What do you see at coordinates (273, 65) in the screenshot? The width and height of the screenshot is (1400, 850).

==

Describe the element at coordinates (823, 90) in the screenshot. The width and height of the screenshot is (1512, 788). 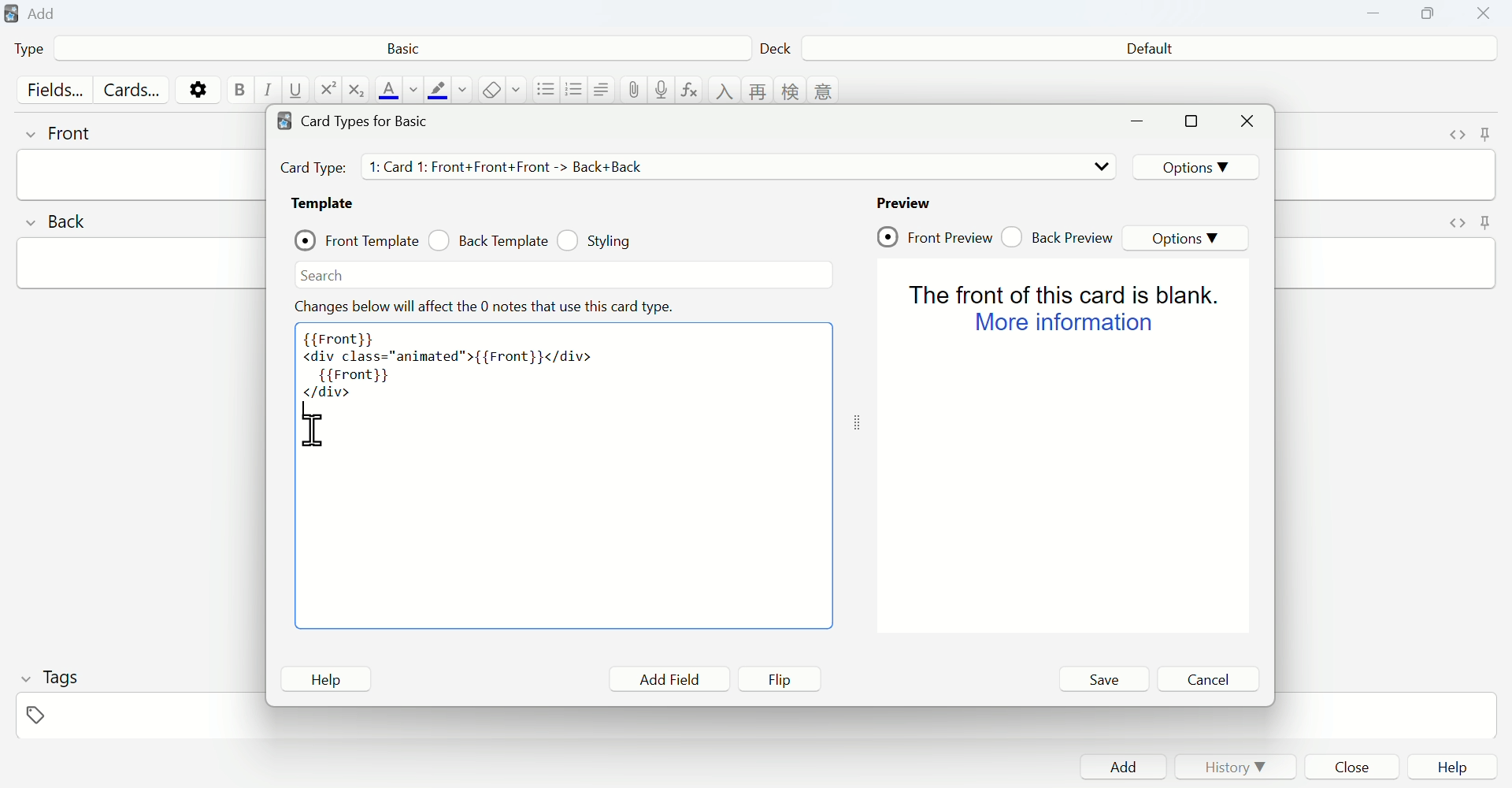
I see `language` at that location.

---

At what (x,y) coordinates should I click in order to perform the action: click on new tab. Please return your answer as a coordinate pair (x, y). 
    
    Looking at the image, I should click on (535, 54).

● WORK REQUIRED
Update the lines from the one containing "At what (x,y)" through the one containing "Looking at the", inclusive, so that "new tab" becomes "bookmarks bar" and nothing else changes. Give only those lines.

● CORRECT RESULT
At what (x,y) coordinates should I click in order to perform the action: click on bookmarks bar. Please return your answer as a coordinate pair (x, y). 
    
    Looking at the image, I should click on (535, 54).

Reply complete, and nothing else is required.